Riefky menjelaskan bank sentral AS The Fed pada FOMC 25-26 Juli lalu menaikkan suku bunga sebesar 25 bps menjadi 5,22- 5,50 persen, yang diperkirakan menjadi kenaikan yang terakhir pada 2023 karena inflasi AS turun drastis menjadi 3,0 persen (yoy) pada Juni 2023.

Namun demikian, ekspektasi pasar berubah setelah rilisnya data inflasi baru yang menunjukkan sedikit peningkatan inflasi AS menjadi 3,2 persen (yoy) pada Juli 2023.

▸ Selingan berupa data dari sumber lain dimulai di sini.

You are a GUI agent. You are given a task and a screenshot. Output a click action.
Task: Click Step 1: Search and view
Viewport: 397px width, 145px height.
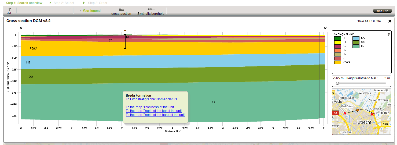pos(24,3)

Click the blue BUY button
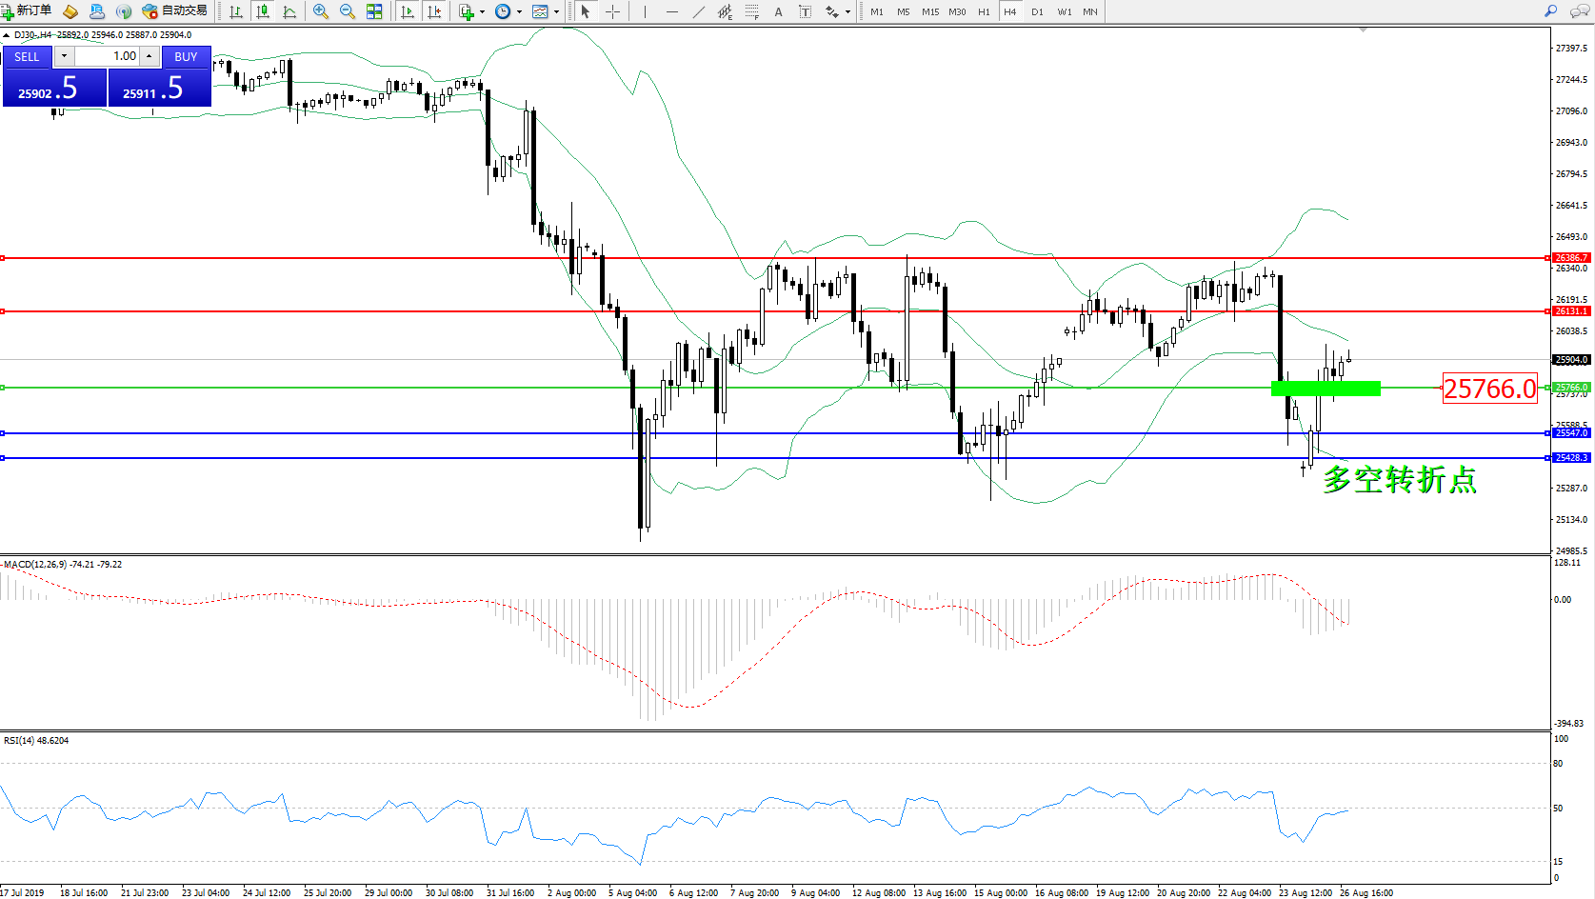pyautogui.click(x=186, y=57)
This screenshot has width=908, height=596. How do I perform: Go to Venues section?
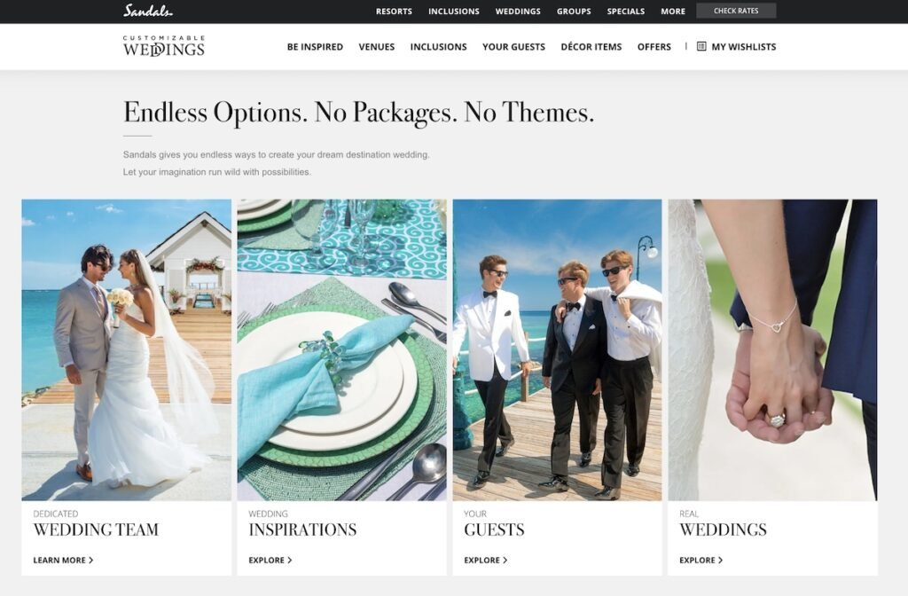click(376, 47)
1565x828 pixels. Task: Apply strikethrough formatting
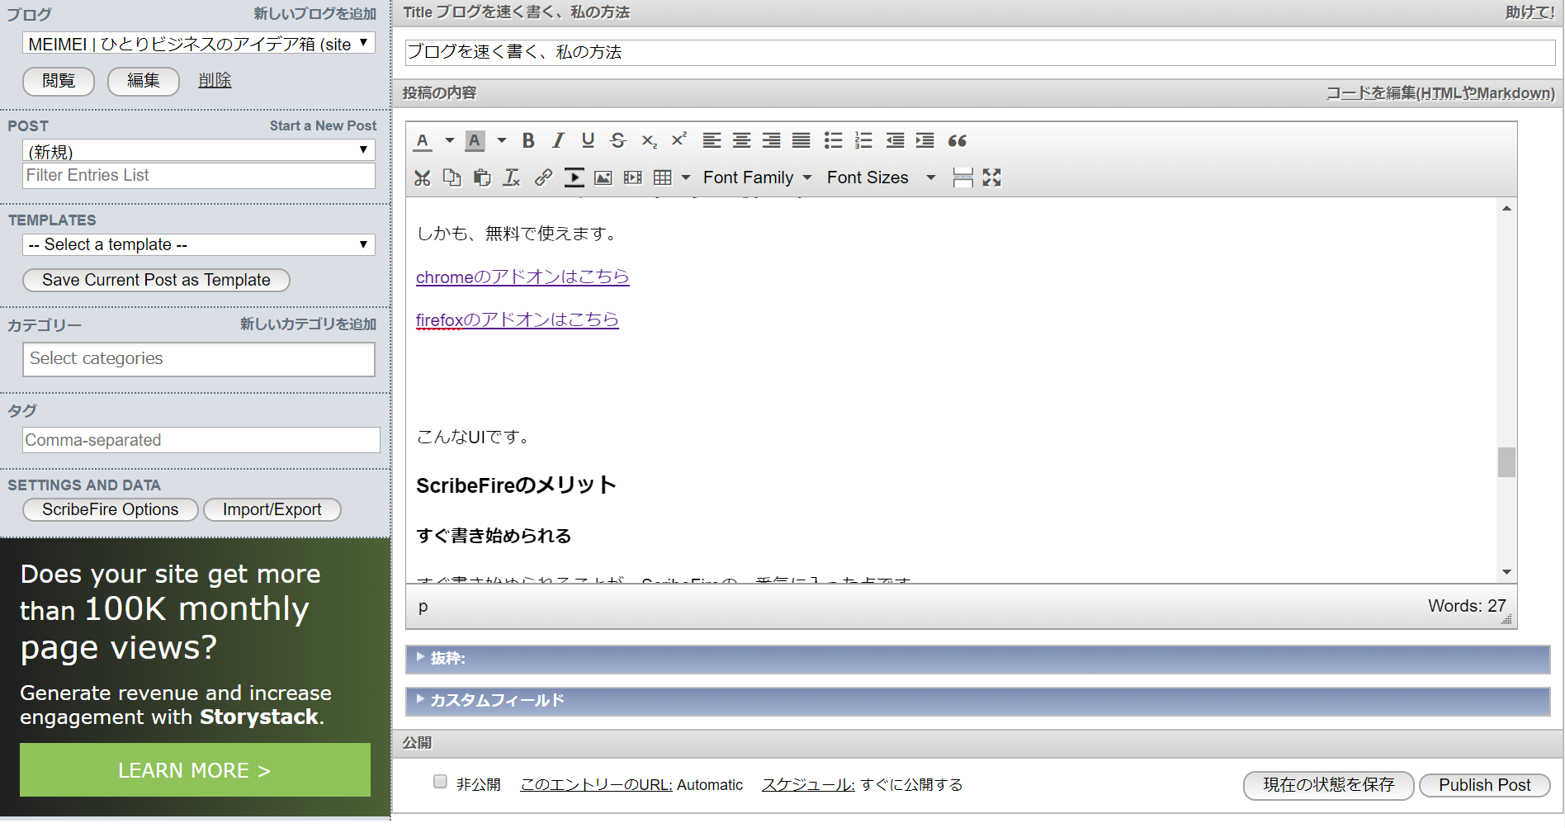point(617,141)
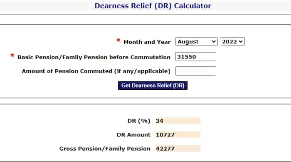Focus the empty Amount of Pension Commuted field

coord(196,71)
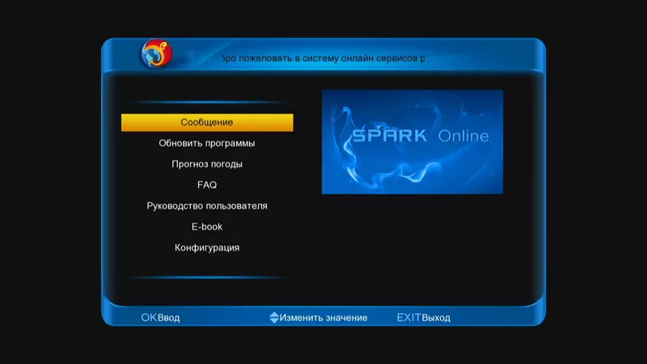Open the FAQ menu item
Image resolution: width=647 pixels, height=364 pixels.
207,185
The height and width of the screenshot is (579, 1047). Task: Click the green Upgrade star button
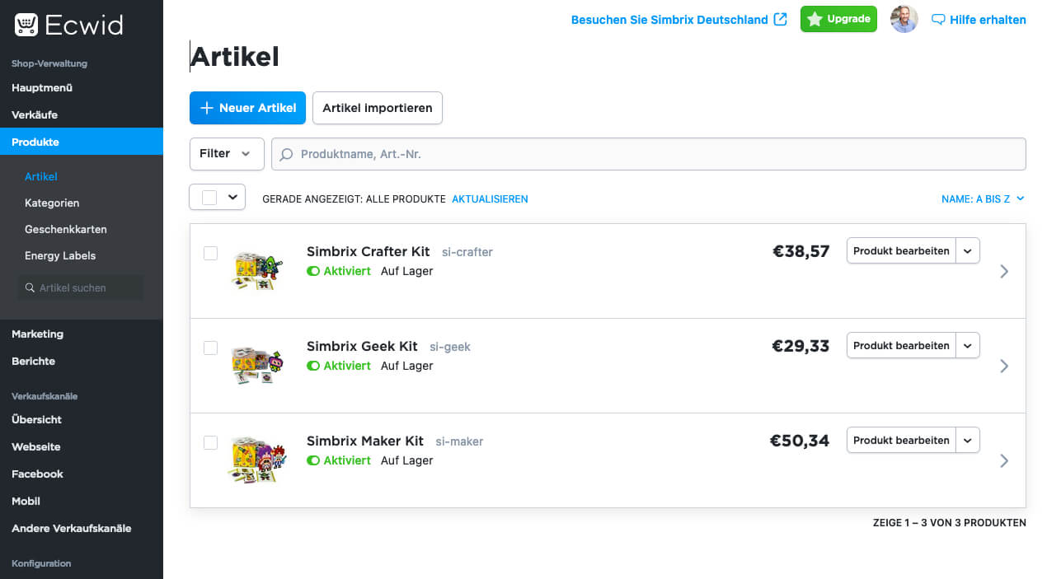[x=838, y=19]
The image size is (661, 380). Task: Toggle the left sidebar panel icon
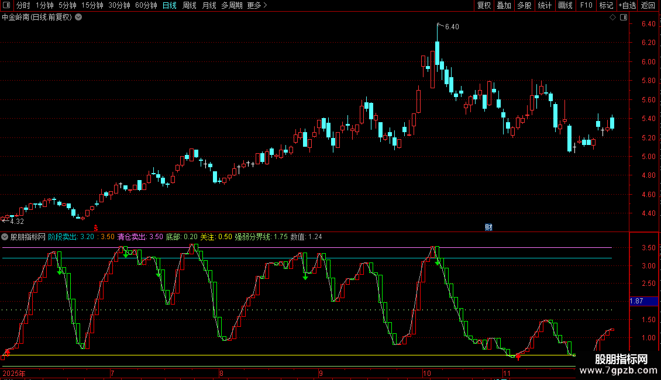coord(6,6)
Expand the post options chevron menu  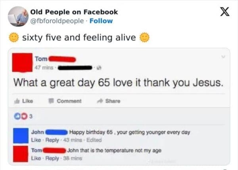pyautogui.click(x=223, y=57)
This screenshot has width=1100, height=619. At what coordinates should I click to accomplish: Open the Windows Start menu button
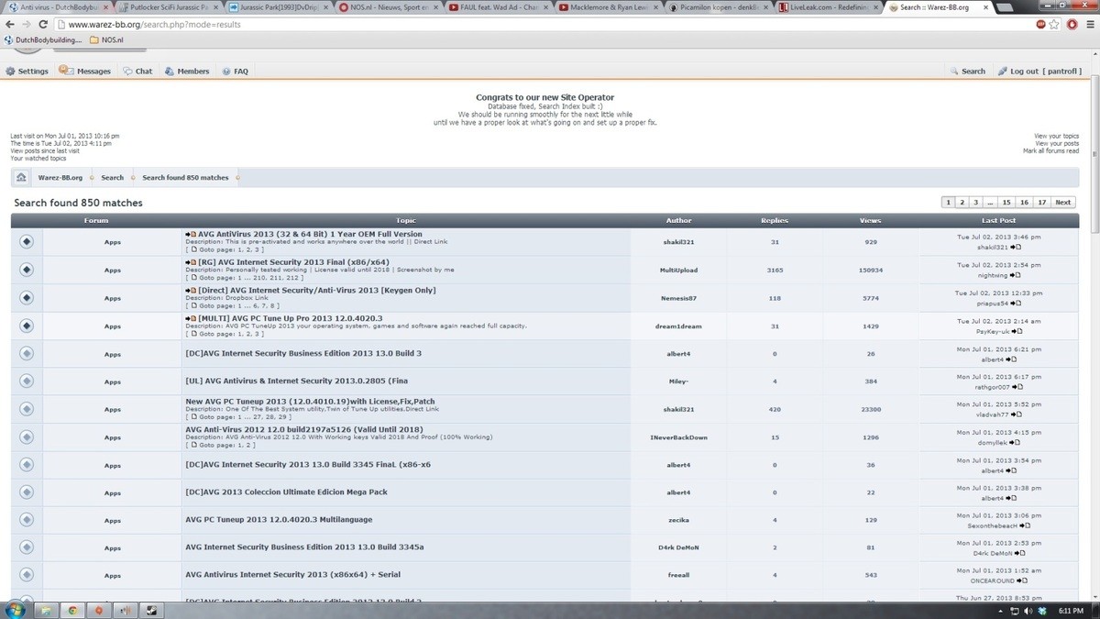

Hal tersebut menyebabkan adanya kekhawatiran adanya rencana kenaikan suku bunga oleh The Fed, yang mana The Fed dapat terus menaikkan suku bunga di tengah berlangsungnya beberapa kegagalan bank, volatilitas pasar keuangan, dan tingkat lapangan kerja yang relatif tidak banyak berubah.

“Oleh karena itu, investor tengah mengantisipasi the Fed akan menaikkan suku bunga sekali lagi sebelum akhir tahun ini,” ujar Riefky.